How to Maintain Your Leverage After You Sign an LOI
“This interview is with two business owners who bootstrapped their business instead of taking outside financing. They were able to grow their business to 140 employees before they sold to a strategic buyer,” states Sam Thompson, a Minneapolis business broker and the president of Transitions In Business. “One technique they used to land sought-after employees was to offer equity in their business to many employees.”
Mike Watson and Ganesh Ramakrishna built Opex Analytics to 140 employees before they sold it to PE-backed LLamasoft in the fall of last year.

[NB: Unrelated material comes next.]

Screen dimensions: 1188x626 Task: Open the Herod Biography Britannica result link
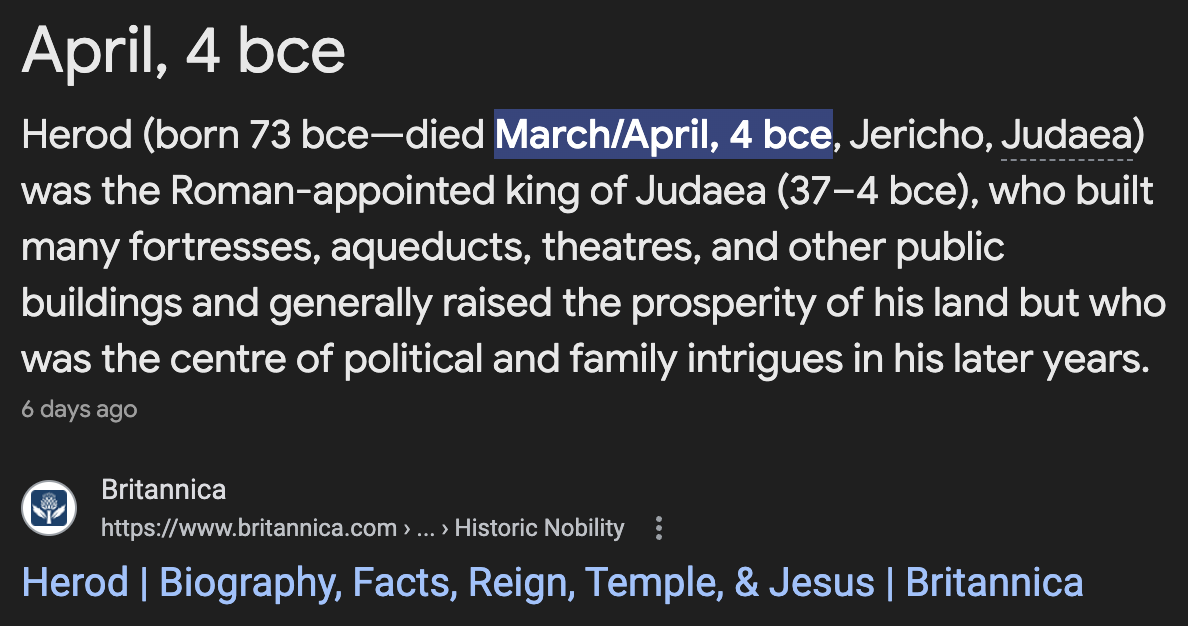click(552, 582)
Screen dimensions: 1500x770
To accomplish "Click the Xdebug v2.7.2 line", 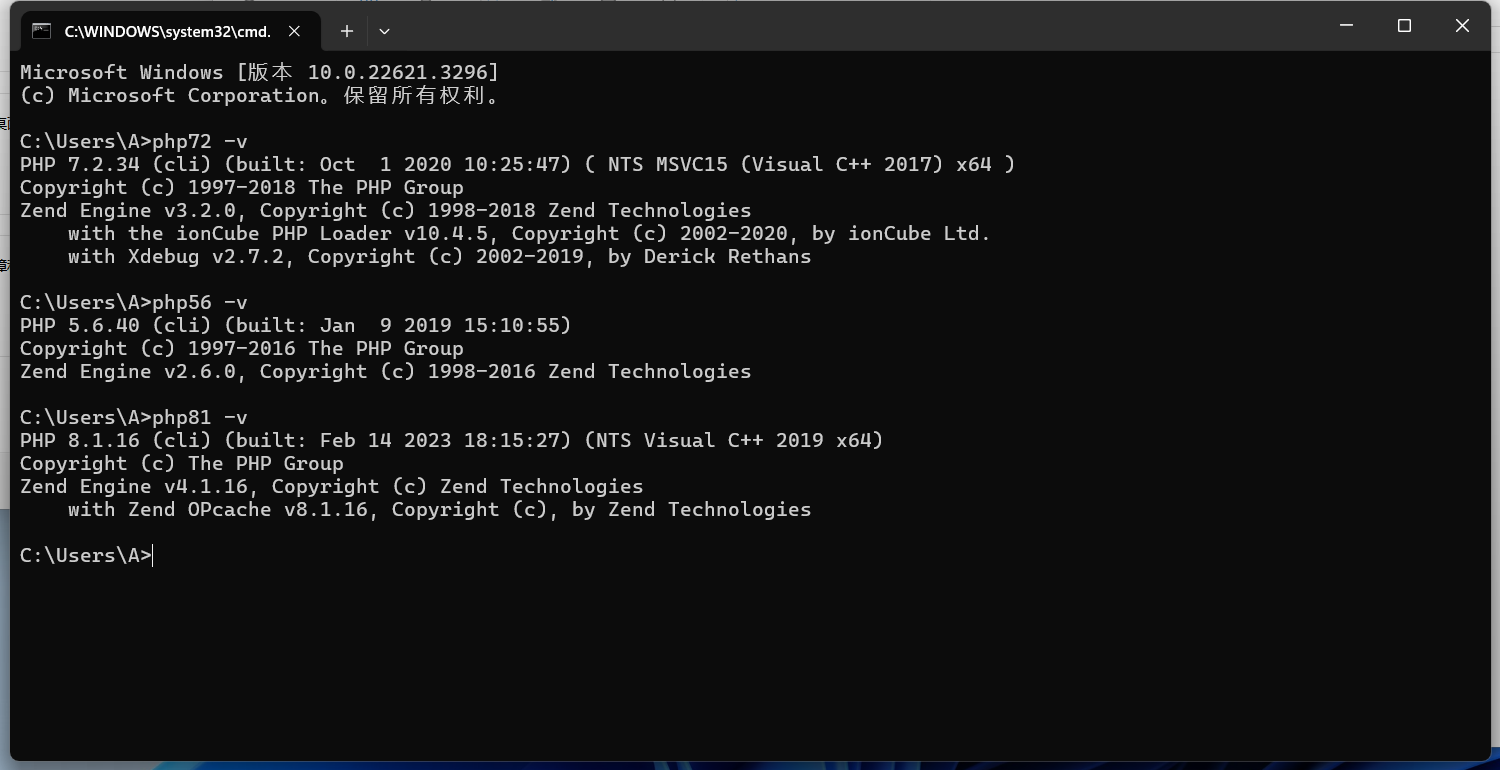I will 439,256.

Opex is in the business of helping Fortune 500 companies get their products from a manufacturing plant into a customer’s hands. It’s what data geeks call supply chain design, and it’s a big business — especially these days when many people are working from home, and COVID-19 has changed the game for anyone who sells a physical product.
This episode illustrates the definition of a strategic acquisition: LLamasoft wanted to bring more AI to their customer’s decision making, and Opex was a seamless addition. There is lots to learn from listening to Mike and Ganesh, including:
- How to maintain negotiating leverage (even after signing a Letter of Intent)
- How to hire highly sought-after employees
- How to bootstrap your way to 140 employees without raising money
- Why service companies often fail to build products (and why the inverse is not true)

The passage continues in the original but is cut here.